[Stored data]
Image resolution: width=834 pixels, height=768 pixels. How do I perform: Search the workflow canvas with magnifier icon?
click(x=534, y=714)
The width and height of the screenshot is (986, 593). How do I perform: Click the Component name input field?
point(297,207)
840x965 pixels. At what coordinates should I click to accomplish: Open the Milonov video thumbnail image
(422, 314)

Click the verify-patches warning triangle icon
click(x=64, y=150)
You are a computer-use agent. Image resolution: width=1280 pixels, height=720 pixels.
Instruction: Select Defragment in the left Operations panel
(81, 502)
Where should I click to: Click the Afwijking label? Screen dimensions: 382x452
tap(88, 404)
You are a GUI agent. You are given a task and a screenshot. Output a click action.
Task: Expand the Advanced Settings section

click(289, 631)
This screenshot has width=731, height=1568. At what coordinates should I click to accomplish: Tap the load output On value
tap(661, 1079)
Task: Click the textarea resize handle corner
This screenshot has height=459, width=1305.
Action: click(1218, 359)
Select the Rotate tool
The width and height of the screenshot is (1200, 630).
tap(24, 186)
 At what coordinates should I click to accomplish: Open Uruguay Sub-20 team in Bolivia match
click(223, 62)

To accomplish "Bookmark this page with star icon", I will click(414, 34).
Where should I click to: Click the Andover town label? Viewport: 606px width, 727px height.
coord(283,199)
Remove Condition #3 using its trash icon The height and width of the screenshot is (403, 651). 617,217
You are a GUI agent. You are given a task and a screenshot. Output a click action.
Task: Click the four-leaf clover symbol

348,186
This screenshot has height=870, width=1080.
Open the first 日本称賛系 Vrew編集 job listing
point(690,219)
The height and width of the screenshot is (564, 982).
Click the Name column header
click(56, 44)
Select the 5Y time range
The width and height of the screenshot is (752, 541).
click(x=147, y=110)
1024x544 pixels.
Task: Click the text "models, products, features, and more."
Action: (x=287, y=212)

### Your task
Copy out the line holding "This screenshot has height=870, width=1080.". Then copy every later line of the data, unchanged, through the last one.

### Written solution
This screenshot has height=870, width=1080.
Open the first 日本称賛系 Vrew編集 job listing
point(690,219)
The height and width of the screenshot is (564, 982).
Click the Name column header
click(56, 44)
Select the 5Y time range
The width and height of the screenshot is (752, 541).
click(x=147, y=110)
1024x544 pixels.
Task: Click the text "models, products, features, and more."
Action: (x=287, y=212)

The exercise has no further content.